The renal-protective actions of ACE inhibitors and ARBs seem to be class effects, so the choice of therapeutic agent may depend on cost and tolerance considerations.[2] If either ACE inhibitors or ARBs are not tolerated, the other class should be substituted.[2] If neither ACE inhibitors nor ARBs are tolerated, physicians should consider other antihypertensive agents, such as non-dihydropyridine calcium channel blockers (non-DCCBs), β-blockers, or diuretics.[2] ACE inhibitors and ARBs are contraindicated for patients who are pregnant, but non-DCCBs may be used to reduce albuminuria during pregnancy.[1] Physicians should monitor potassium levels for hyperkalemia in patients using ACE inhibitors, ARBs, or diuretics.[1] In addition, ACE inhibitors may cause renal function to rapidly decline in patients with advanced renal disease or in older patients with bilateral renal artery stenosis.[2] Cough is also a side-effect of ACE inhibitors.[2]

Lipid Control

Dyslipidemia is considered a risk factor for diabetic nephropathy.[17,18] Moderately elevated lipid levels, especially when combined with high-normal BP and raised A1C levels, have been associated with progression of diabetic nephropathy.[4] Recent clinical trials have demonstrated that intensive cholesterol therapy reduces the risk of developing nephropathy and slows nephropathy progression.

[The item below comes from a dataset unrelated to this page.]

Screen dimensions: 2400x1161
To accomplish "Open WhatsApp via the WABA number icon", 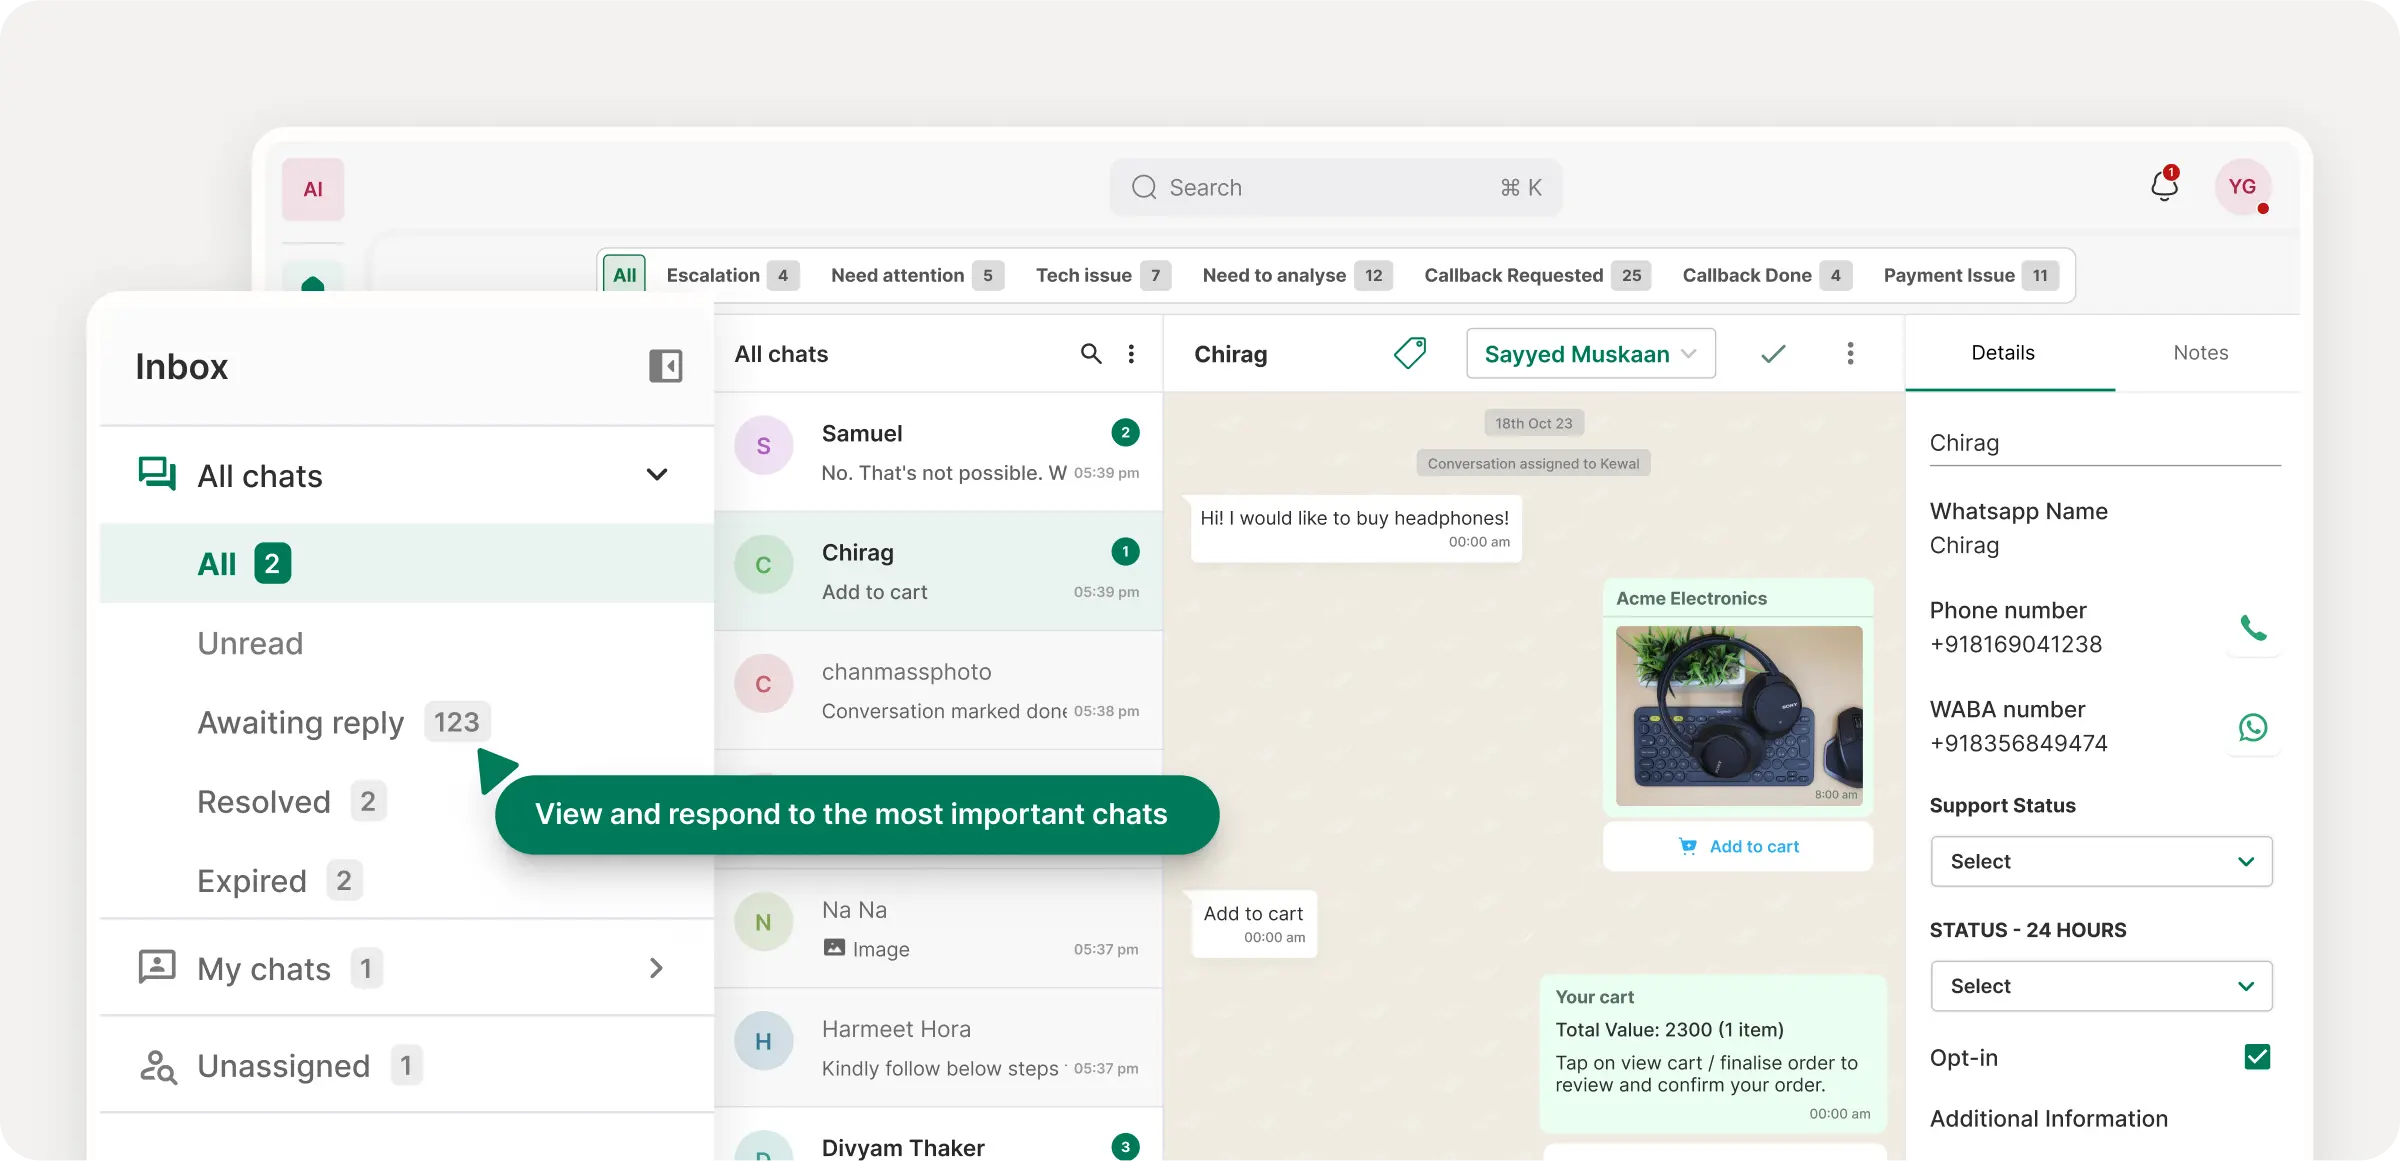I will [x=2254, y=727].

The GREek Atorvastatin and Coronary heart disease Evaluation (GREACE) study demonstrated that diabetes patients allocated to atorvastatin therapy had a 10.9% increase in glomerular filtration rate (GFR).[19] Several other studies have been cited indicating the efficacy of HMG CoA reductase inhibitors (statins) in decreasing the progression of nephropathy, independent of their cholesterol lowering effects.[20] However, most data are based on short-term studies and need to be confirmed in long-term studies.[18] In the meantime, dyslipidemia in diabetic patients should be managed aggressively, according to current guidelines, in order to prevent macrovascular disease and potentially benefit microvascular complications.[18]

Table 3. Guidelines for the management of dyslipidemia

*Lower LDL goal of < 70 mg/dL may be appropriate for patients with diabetes and overt cardiovascular disease (CVD)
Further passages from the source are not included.